Bankanın ekonomistleri Clemens Grafe ve Başak Edizgil tarafında kaleme alınan 1 Mart tarihli raporda, Merkez Bankası’nın da ortalarında olduğu kamu kurumlarının döviz durumlarına yönelik riskleri ele alındı
“Özel şirketlerin döviz riskleri kıymetli ölçüde azaldı ve çok risk düzeyleri öncesine dönererek ilave bir kırılganlığı ortadan kaldırdı” denilen raporda, “Ancak risk yok olmak yerine kamu dalına kaydı” tabirleri yer aldı.
“Geleneksel net fonlama neredeyse yok oldu”

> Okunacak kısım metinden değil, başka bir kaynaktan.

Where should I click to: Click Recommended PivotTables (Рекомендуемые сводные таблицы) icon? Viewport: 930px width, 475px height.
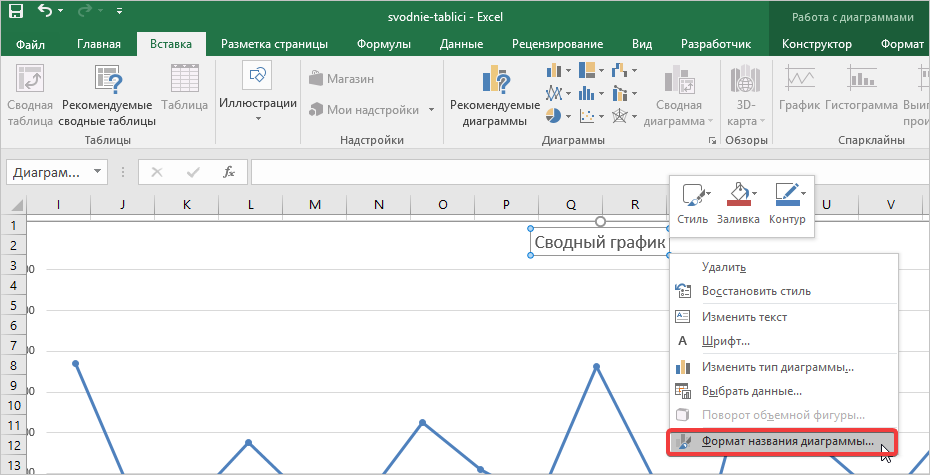click(108, 96)
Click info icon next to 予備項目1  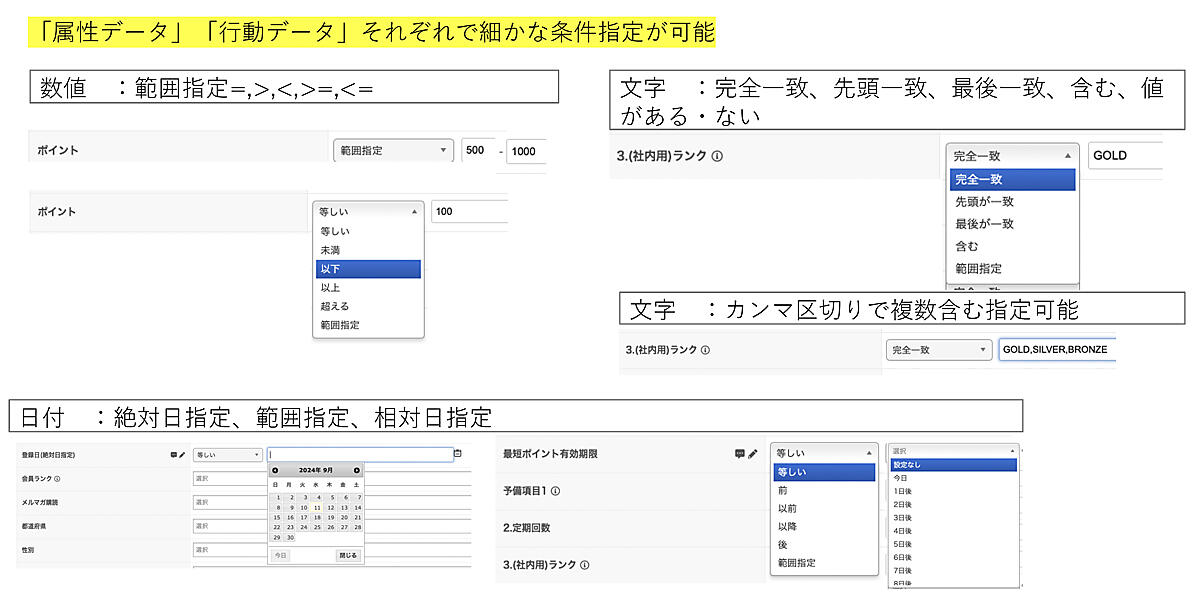pos(555,491)
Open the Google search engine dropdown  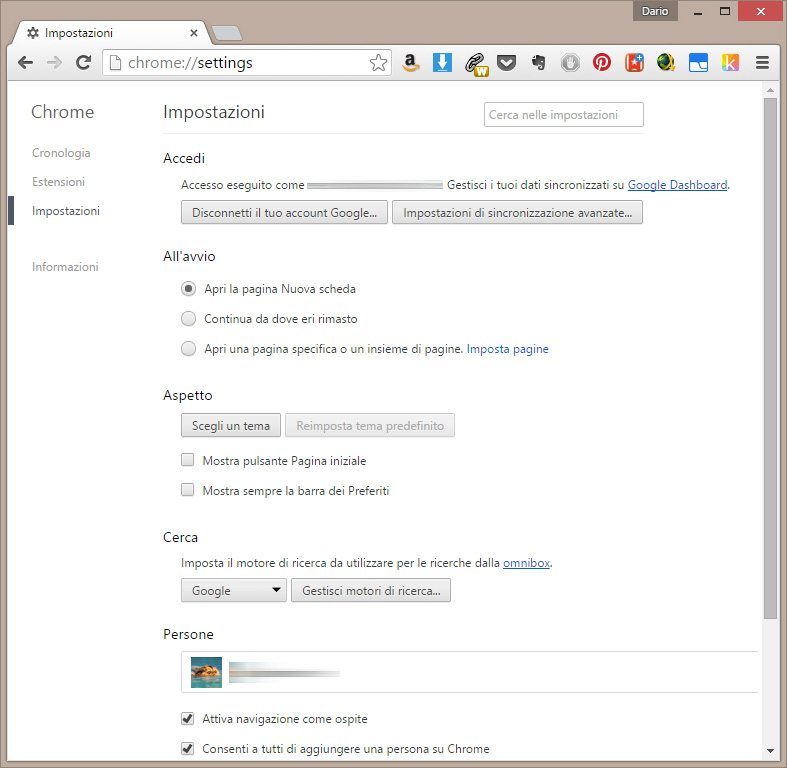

Raporda, “Kamu bölümündeki döviz açık durumlarda yaşanan artış, şirketlerin döviz açık konumlarındaki düşüşten daha yüksek oldu. Bu durumda hanehalklarının döviz cinsi tasarruflarının hissesini artırmaya devam etmeleri tesirli oldu” denildi.
“Döviz açık durumların yapısının, büyüklüğünden daha fazla sorun yarattığını düşünüyoruz” görüşünü aktaran ekonomistler, bunun münasebetini karşı tarafın yabancı yatırımcılardan fazla yerli yatırımcılar olması olarak gösterdi.
Rapordaki değerlendirmeye nazaran, bu durum, bilhassa TCMB’nin bankalarla yaptığı kur muhafazalı mevduat ve swapları ilgilendiriyor, lakin döviz cinsinden devlet tahvillerinin bile büyük bir kısmı yurtiçi yatırımcılarda bulunuyor.
Goldman Sachs ekonomistlerinin değerlendirmesine nazaran, klasik net fonlama (büyük ölçüde repo işlemleri) neredeyse yok olurken, swaplar bankalar için açık orta en büyük TCMB likidite fonlama kaynağı haline geldi.
Raporda ekonomistler döviz riskinin yapısından kaynaklanan ek riskin, kısa vadeli tabiatından kaynaklandığını, hem swapların hem de kur muhafazalı mevduatların azamî vadeleri olduğunu, bu nedenle, bu iki piyasanın istikrarsız olması durumunda değerli likidite risklerinin kelam konusu olduğunu belirtti.